__Supplied material__.
--- START ---
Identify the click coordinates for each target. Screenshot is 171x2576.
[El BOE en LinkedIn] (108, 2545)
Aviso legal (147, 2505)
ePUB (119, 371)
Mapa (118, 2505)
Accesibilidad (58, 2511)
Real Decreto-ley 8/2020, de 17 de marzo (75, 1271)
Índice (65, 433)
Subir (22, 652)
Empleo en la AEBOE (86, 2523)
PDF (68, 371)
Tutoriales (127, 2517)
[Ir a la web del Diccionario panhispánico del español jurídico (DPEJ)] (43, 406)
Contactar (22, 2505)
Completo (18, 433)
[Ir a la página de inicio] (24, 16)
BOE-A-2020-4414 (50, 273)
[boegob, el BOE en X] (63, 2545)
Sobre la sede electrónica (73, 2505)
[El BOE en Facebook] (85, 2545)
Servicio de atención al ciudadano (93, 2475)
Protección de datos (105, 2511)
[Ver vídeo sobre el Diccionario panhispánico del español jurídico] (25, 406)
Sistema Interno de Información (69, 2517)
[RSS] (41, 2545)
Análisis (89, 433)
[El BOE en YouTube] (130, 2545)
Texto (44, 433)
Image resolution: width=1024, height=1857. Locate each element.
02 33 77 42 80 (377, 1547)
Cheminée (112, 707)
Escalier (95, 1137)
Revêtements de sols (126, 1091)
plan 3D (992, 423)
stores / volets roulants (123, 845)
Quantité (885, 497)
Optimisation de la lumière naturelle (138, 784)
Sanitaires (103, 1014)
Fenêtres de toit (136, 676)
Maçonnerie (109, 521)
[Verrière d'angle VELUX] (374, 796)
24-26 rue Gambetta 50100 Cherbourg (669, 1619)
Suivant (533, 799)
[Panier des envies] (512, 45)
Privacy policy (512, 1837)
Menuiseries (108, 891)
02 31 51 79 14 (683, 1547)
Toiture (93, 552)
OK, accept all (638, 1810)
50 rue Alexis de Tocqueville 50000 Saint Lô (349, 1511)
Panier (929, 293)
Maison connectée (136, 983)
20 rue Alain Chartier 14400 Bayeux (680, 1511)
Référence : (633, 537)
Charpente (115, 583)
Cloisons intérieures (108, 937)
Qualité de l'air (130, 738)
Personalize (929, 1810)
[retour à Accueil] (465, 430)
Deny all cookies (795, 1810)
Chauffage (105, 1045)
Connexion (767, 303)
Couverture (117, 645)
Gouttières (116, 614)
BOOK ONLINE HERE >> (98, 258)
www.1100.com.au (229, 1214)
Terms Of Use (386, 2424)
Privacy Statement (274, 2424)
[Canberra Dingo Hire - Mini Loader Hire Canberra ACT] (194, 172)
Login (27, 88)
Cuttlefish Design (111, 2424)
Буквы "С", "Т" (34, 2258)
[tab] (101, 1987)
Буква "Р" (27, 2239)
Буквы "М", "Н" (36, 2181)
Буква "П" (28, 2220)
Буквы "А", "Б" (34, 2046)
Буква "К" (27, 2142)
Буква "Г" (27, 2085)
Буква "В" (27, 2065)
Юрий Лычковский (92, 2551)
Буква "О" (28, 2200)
--- END ---
From the entries above, return exactly the line containing "Índice (65, 433)", the line containing "Couverture (117, 645)", and all lines between, and nothing else.

__Solution below__.
Índice (65, 433)
Subir (22, 652)
Empleo en la AEBOE (86, 2523)
PDF (68, 371)
Tutoriales (127, 2517)
[Ir a la web del Diccionario panhispánico del español jurídico (DPEJ)] (43, 406)
Contactar (22, 2505)
Completo (18, 433)
[Ir a la página de inicio] (24, 16)
BOE-A-2020-4414 (50, 273)
[boegob, el BOE en X] (63, 2545)
Sobre la sede electrónica (73, 2505)
[El BOE en Facebook] (85, 2545)
Servicio de atención al ciudadano (93, 2475)
Protección de datos (105, 2511)
[Ver vídeo sobre el Diccionario panhispánico del español jurídico] (25, 406)
Sistema Interno de Información (69, 2517)
[RSS] (41, 2545)
Análisis (89, 433)
[El BOE en YouTube] (130, 2545)
Texto (44, 433)
Image resolution: width=1024, height=1857. Locate each element.
02 33 77 42 80 (377, 1547)
Cheminée (112, 707)
Escalier (95, 1137)
Revêtements de sols (126, 1091)
plan 3D (992, 423)
stores / volets roulants (123, 845)
Quantité (885, 497)
Optimisation de la lumière naturelle (138, 784)
Sanitaires (103, 1014)
Fenêtres de toit (136, 676)
Maçonnerie (109, 521)
[Verrière d'angle VELUX] (374, 796)
24-26 rue Gambetta 50100 Cherbourg (669, 1619)
Suivant (533, 799)
[Panier des envies] (512, 45)
Privacy policy (512, 1837)
Menuiseries (108, 891)
02 31 51 79 14 (683, 1547)
Toiture (93, 552)
OK, accept all (638, 1810)
50 rue Alexis de Tocqueville 50000 Saint Lô (349, 1511)
Panier (929, 293)
Maison connectée (136, 983)
20 rue Alain Chartier 14400 Bayeux (680, 1511)
Référence : (633, 537)
Charpente (115, 583)
Cloisons intérieures (108, 937)
Qualité de l'air (130, 738)
Personalize (929, 1810)
[retour à Accueil] (465, 430)
Deny all cookies (795, 1810)
Chauffage (105, 1045)
Connexion (767, 303)
Couverture (117, 645)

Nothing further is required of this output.